Four days after British racing was placed on lockdown after the first three of an initial six horses tested positive for equine influenza, a further four positive tests have been returned from the yard of trainer Simon Crisford in Newmarket.
The first six positives all came from the yard of National Hunt trainer Donald McCain last Wednesday and Friday, and sweeping tests of horses across 174 yards, resulting in “several thousand” samples in the interim had returned no new positives until Sunday evening, when four vaccinated horses in Crisford’s yard were identified as positive.

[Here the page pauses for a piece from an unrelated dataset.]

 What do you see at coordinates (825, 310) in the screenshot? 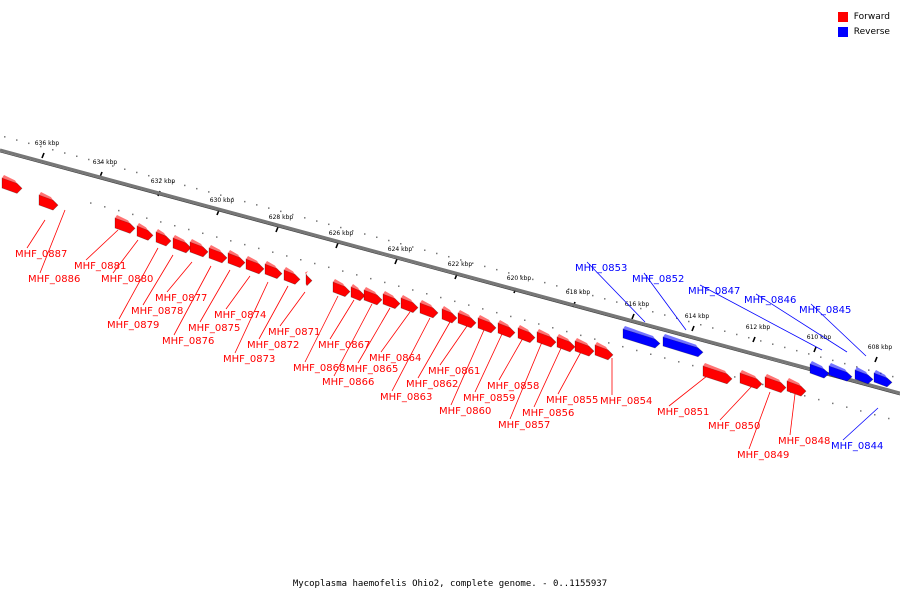
I see `gene-label: MHF_0845` at bounding box center [825, 310].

The British Horseracing Authority had earlier on Sunday said it would announce on Monday whether racing could resume on Wednesday-the earliest possible date outlined the week prior. That now looks entirely unlikely.

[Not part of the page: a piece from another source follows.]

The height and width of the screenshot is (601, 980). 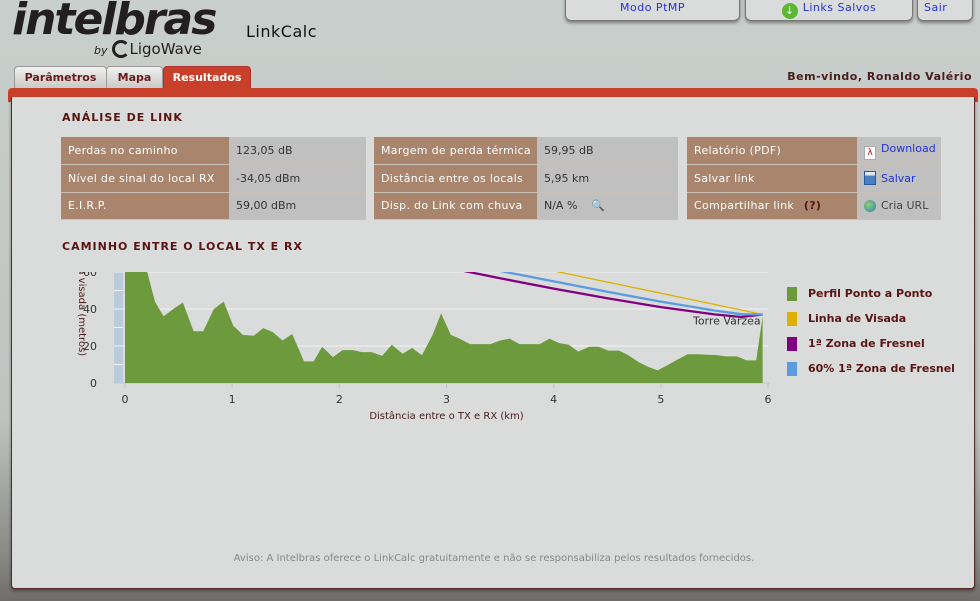 I want to click on share-link-label: Compartilhar link, so click(x=744, y=206).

Among those speaking out about the effect of the racing shutdown was jockeys’ valet Chris Maude.
“It’s obviously not great because I have five full-time employees,” the former jockey said. “I’ve been saying it’s a bit like bad weather–when you are off five or six days you do catch up. All those horses that were going to run then run somewhere else, but any longer than a week and we’ll be in serious trouble. I’m paying wages out, but I’m getting nothing in.
“You always expect a few days of bad weather at this time of year, but if it gets beyond a week it’s not physically possible for the British Horseracing Authority to put on all the extra meetings.
Jockeys’ agent Chris Broad said, “There are lots of people affected, not many jump jockeys have a retainer so it will soon start affecting them. It does no good people like me speculating when we think we might get going again; I’m not a foot solider doing the tests. Lots of people are worse off than me. Look at the transport companies, they’ve got staff to pay but they aren’t turning any wheels over.”